---- Фрагмент интервью
– Вас называют живым классиком. А на улицах узнают? Просят автограф?
– Меня знает очень узкий круг людей, потому что я не эстрадник и не пишу музыку массовой культуры. И это меня вполне устраивает. Совсем не хочется, чтобы меня узнавали на улице. Люди, которые следят за другими – не трудяги, а лоботрясы. И зачем нужно быть объектом для наблюдения? Это же мешает жить. Кроме того, это портит. Правда, каждый творческий человек в меру честолюбив. Шостакович говорил: «Честолюбие – неплохая вещь» – но тут должно быть чувство меры. Чайковский, к примеру, был о себе гораздо худшего мнения, чем некоторые довольные собой графоманы.
– Вы много лет преподаете в Петербургской консерватории, поэтому хорошо знаете современную музыкальную молодежь. Она сильно отличается от вашего поколения?
--------
◆ Цель задания ◆
Переведите на английский язык следующее предложение из интервью: «Чайковский, к примеру, был о себе гораздо худшего мнения, чем некоторые довольные собой графоманы». Перечень ниже является самостоятельным материалом и с интервью не связан.
---- Фрагменты перечня
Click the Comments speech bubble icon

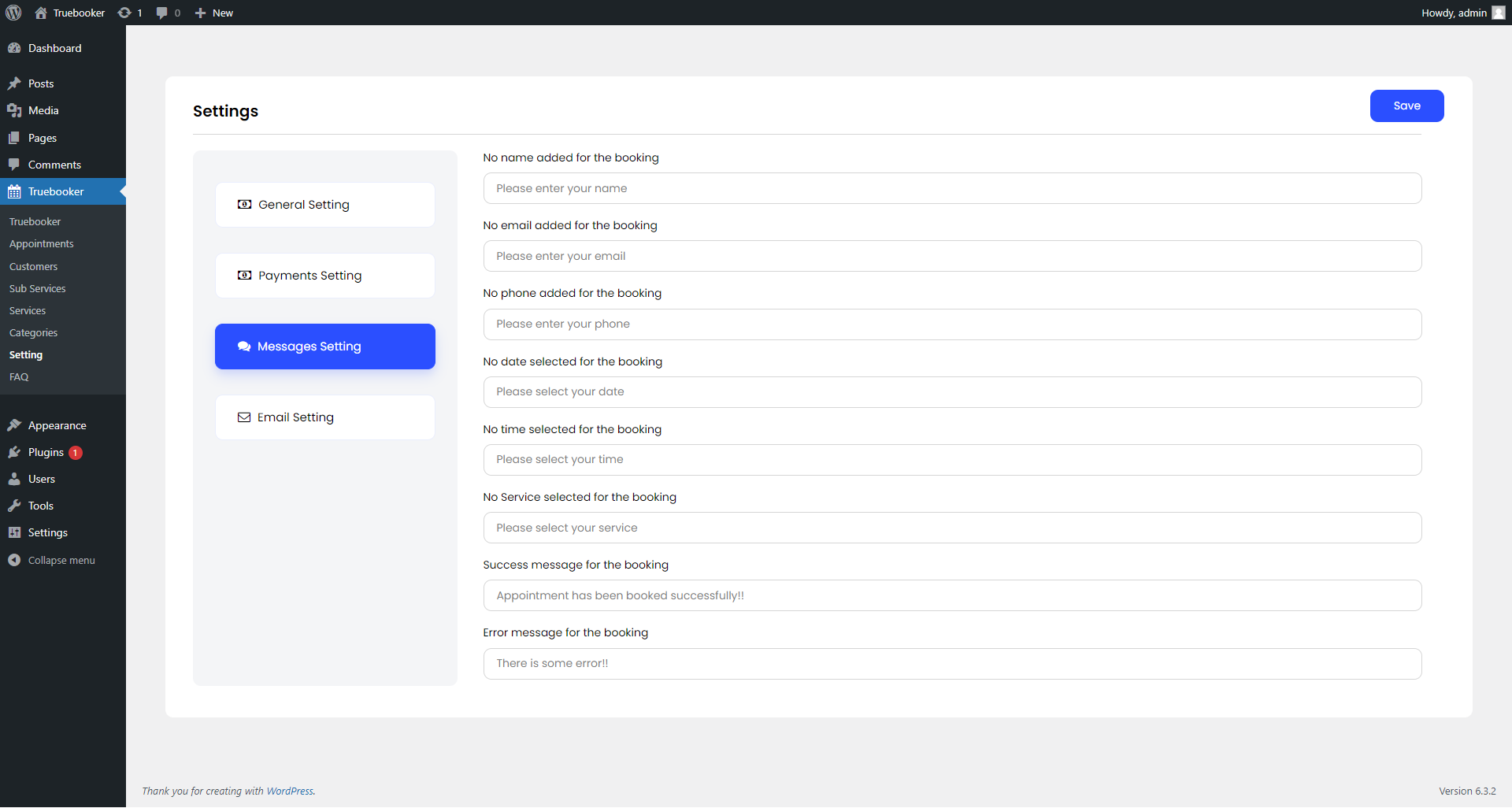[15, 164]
--------
---- Фрагменты перечня
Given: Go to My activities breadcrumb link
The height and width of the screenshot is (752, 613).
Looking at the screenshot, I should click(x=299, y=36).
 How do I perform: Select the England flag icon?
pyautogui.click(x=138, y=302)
--------
◆ Ответ к заданию ◆
Tchaikovsky, for example, had a much lower opinion of himself than some self-satisfied graphomaniacs do.